= Your assignment =
Please copy out the entries exactly, skipping any pictures.

──────────────────────────────

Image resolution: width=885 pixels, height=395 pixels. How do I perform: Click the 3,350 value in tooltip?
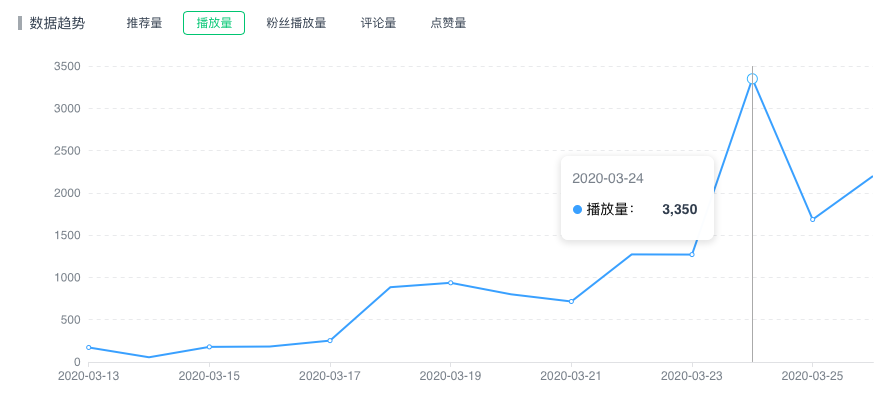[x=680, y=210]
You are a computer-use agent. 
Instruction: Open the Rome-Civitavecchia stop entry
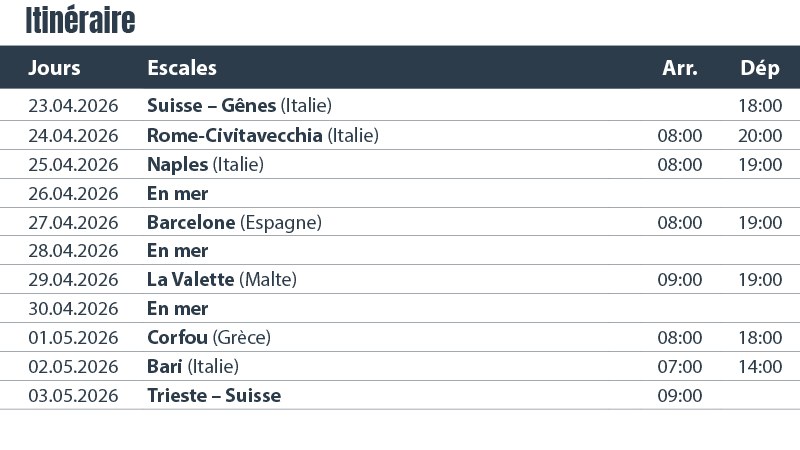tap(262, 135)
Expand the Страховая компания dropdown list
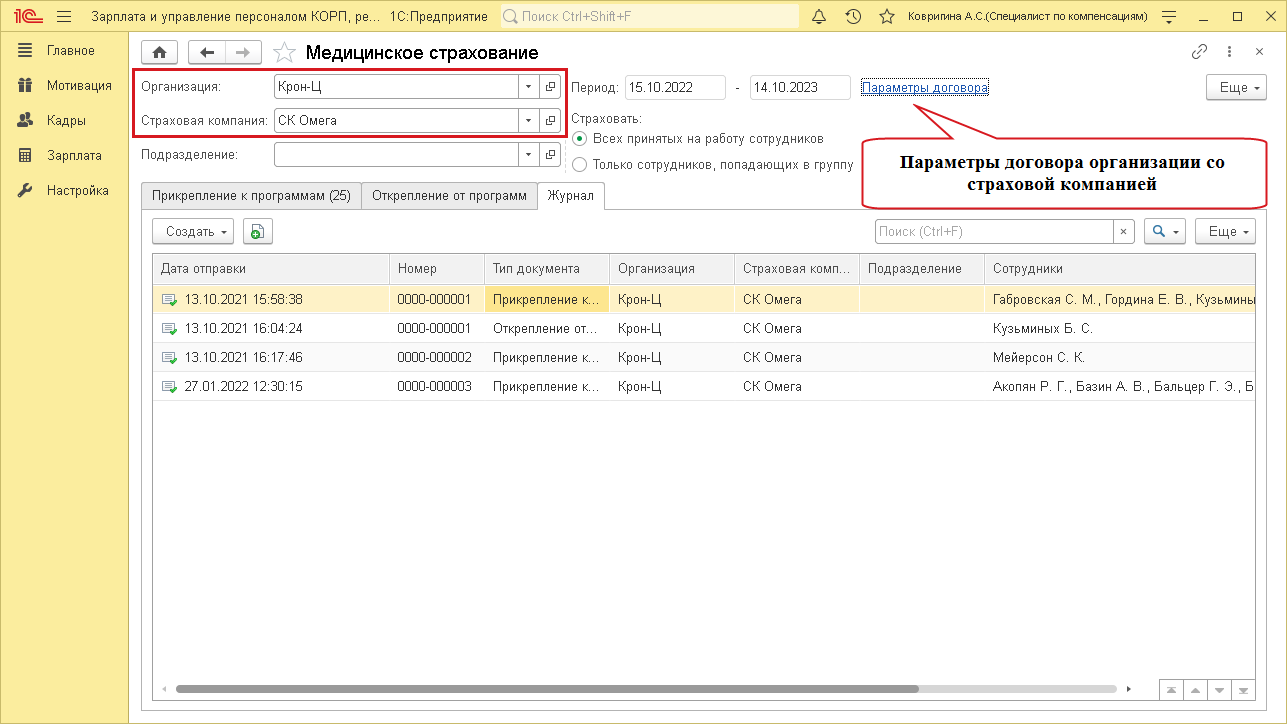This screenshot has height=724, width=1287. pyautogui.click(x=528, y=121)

──────────────────────────────

= Answer section =
Image resolution: width=885 pixels, height=395 pixels. How do I perform: Click the 3,350 value in tooltip?
[x=680, y=210]
You are a computer-use agent. 
Instruction: Open the Rome-Civitavecchia stop entry
tap(262, 135)
Expand the Страховая компания dropdown list
This screenshot has height=724, width=1287. pyautogui.click(x=528, y=121)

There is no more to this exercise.